Чжоуский гун одиноко стоял в северном конце зала спиной к алтарю. Между ним и придворными справа и слева застыли военачальники — высшие должностные лица государства. За ними следовали потомственные жрецы, затем руководители музыкантов и церемоний, а дальше гости Чжоу. Благодаря высокому рангу Шэ-гуна — такому же сомнительному, как и у самого Сына Неба, — мы смогли детально рассмотреть церемониал, претендующий на бесконечность. Я слышал комментарии моего хозяина:

— Во всем напортачили! Какой скандал!

Особенно Шэ-гун возмущался, когда заиграла музыка наследования власти.

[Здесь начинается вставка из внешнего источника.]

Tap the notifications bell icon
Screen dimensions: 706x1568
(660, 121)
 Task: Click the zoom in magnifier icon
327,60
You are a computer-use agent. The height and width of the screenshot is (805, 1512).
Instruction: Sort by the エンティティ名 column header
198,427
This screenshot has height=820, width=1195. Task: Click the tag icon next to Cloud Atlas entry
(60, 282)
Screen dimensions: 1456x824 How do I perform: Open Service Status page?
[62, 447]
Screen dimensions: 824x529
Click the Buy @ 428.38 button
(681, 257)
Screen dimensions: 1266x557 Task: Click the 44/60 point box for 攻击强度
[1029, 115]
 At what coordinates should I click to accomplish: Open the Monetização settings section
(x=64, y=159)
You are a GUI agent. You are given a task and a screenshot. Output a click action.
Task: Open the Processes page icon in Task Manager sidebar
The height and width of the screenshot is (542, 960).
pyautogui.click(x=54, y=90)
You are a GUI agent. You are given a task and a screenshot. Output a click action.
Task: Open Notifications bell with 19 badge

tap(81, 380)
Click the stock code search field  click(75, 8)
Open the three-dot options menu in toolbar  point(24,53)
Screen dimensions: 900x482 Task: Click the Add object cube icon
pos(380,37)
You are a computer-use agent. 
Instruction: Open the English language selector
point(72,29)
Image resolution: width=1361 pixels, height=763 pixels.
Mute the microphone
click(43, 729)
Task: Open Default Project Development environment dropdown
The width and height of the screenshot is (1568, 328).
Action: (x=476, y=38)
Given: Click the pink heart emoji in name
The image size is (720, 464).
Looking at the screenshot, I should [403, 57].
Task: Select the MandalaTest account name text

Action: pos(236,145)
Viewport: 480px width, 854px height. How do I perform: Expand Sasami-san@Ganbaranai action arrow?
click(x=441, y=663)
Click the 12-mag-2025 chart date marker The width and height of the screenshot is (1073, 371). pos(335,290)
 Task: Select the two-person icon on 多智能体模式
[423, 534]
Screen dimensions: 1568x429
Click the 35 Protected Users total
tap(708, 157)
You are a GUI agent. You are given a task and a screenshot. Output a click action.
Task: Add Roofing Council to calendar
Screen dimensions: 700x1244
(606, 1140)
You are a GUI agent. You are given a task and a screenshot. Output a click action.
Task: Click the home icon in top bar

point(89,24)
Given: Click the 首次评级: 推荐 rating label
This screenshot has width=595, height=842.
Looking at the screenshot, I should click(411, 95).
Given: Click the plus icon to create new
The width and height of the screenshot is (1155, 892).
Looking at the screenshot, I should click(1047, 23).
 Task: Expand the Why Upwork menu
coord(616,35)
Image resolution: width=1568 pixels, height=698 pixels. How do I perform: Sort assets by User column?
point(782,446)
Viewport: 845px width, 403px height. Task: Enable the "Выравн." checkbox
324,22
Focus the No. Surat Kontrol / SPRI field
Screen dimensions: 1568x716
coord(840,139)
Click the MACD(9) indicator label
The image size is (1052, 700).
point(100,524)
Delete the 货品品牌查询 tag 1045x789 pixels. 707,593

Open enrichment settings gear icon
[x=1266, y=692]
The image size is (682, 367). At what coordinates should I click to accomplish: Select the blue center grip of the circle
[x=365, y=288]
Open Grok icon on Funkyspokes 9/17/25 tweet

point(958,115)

— Это можно играть только в присутствии обладателя и права, и гегемонии. О, какое кощунство!

Музыка наследования была сочинена более тысячи лет назад. Пока она звучала, причудливо разодетые танцоры изобразили мирное наследование трона после легендарного императора по имени Шунь. Должным образом исполненная и сопровождаемая пантомимой музыка якобы связывала в совершенную гармонию землю и небо.

Демокрит хочет знать, как музыку могли помнить в течение тысячи лет. Это же хотят знать и многие китайцы. Они утверждают, что музыка или изменилась, или за века совершенно забылась, и то, что сегодня слушают в Лояне, — лишь пародия на оригинал, и поэтому небесное право утрачено. Не знаю. Могу лишь сказать, она производит странное впечатление на иностранца.

Когда музыка и гримасы закончились, властитель Чжоу попросил у Желтого Императора небесного благословения на Срединное Царство. Затем Сын Неба продлил полномочия всех китайских владык. Эта часть церемонии была столь же впечатляющей, сколь бессмысленной.

Правитель Чжоу торжественно велел владыкам Срединного Царства приблизиться. К нему торопливо просеменили пятнадцать пышно разодетых людей. Должен заметить, что когда особа низшего ранга представляется высшему лицу, то всегда опускает голову, ссутуливает плечи, наклоняет все тело, сгибает ноги, чтобы казаться как можно меньше в присутствии великого мужа.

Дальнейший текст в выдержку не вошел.